TEXT PROVIDED.

I mean, there's this sort of understanding that you think, oh, if you spend a lot of money on something, then it's going to,
sort of fit you perfectly and it's going to just sort of scream sort of quality and prestige.
And, you know, that's not necessarily the case. I mean, it's the old adage that money doesn't
buy you taste. Wait, you mean you mean outfitting the Oval Office in gold embossed does not
necessarily convey what is intended? Yes, the gilding of all of that. You know, in many ways,
it sort of, it reminds me of, and, you know, not to malign a teenager or an elementary school
person, but it sort of reminds me of what someone, uh, sort of imagines a, um, a wealthy person's
home looks like or what it means to dress expensively. Um, it's a very kind of,
of basic, unsophisticated take on it, and it is one that is much more attuned to, you know,
sort of the bright, shiny object as opposed to any sort of thoughtful consideration of
what it is that is particularly expressive of who you are. And, you know, I remember many, many,
many years ago, interviewing Donald Trump.

SUPPLIED MATERIAL.

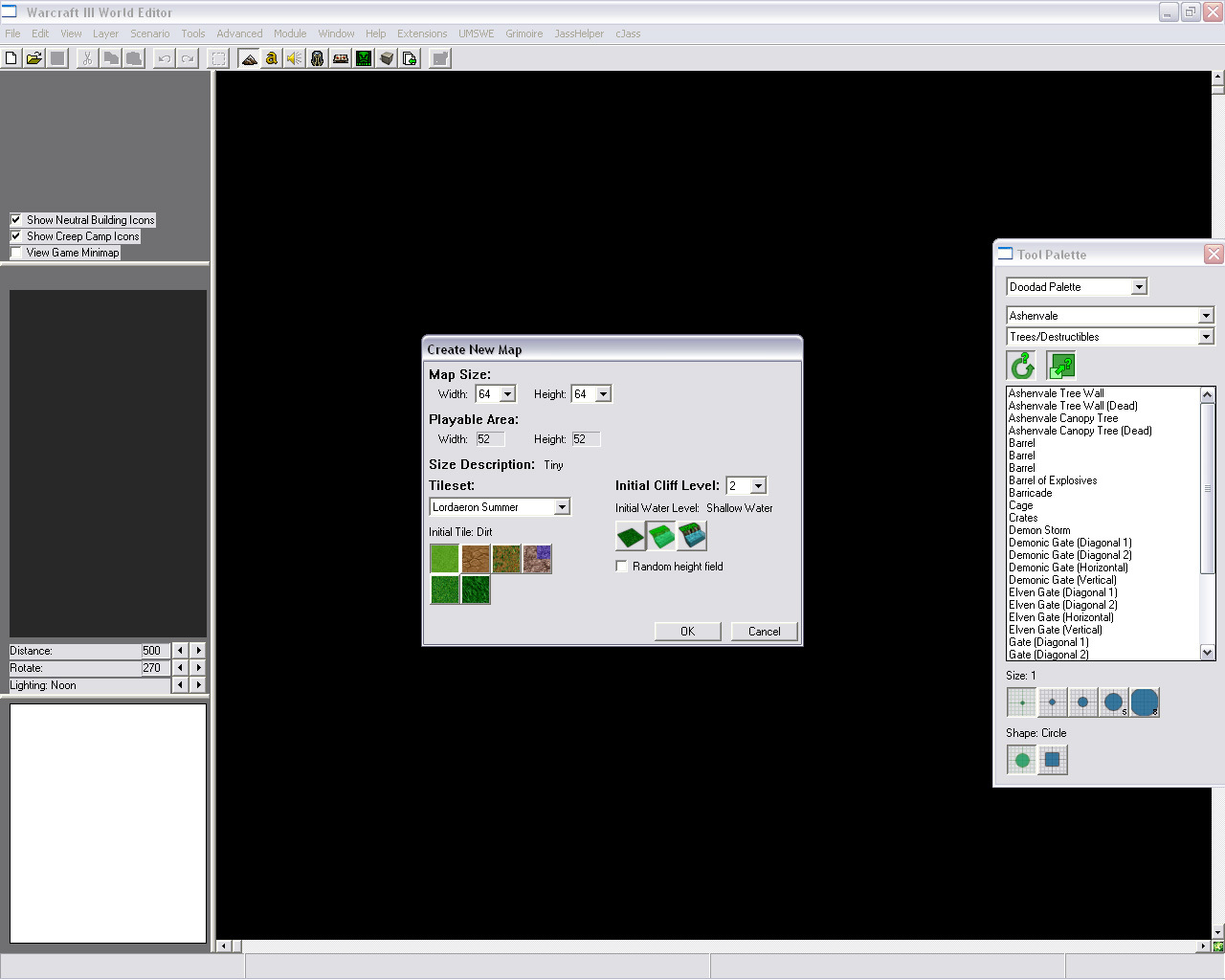The image size is (1225, 980).
Task: Click the Trigger Editor 'a' icon
Action: tap(272, 58)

WRITTEN TASKS.
a: In the conversation about money and taste, why does the speaker call this idea of looking wealthy a basic, unsophisticated take? Answer in one to three sentences.
b: Resume the conversation about money and taste after its final sentence.

SET OF ANSWERS.
a: The speaker calls it basic and unsophisticated because it focuses on the bright, shiny object instead of any thoughtful consideration of what particularly expresses who you are. It resembles how a child might imagine a wealthy person's home looks or what dressing expensively means.

b:
And one of the things that he talked about was how often his name was mentioned by a certain
generation of rappers.
And, you know, I declined to, like, back-check that because I'm not going to go through
the entire oove of, like, 1990s rap to see if that's true.
But, you know, I do think that it seemed plausible only because his style represented this kind of sort of throw money at it wealth.
And I think his style sort of reflects that kind of transaction that, like, how much money can you spend?
and the more that you spend, the better it is, even if it's not.
Yeah.
I want to do a few questions with you about how fashion is meeting this moment or telling us a story about the moment we're in.
And I use the term authoritarianism.
For folks who have been following my podcast and my substack, I spend a lot of time talking about authoritarianism and autocracy.
But I think it's important for us to distinguish that authoritarianism is how a government behaves.
It's how it aggregates decision-making to a small group.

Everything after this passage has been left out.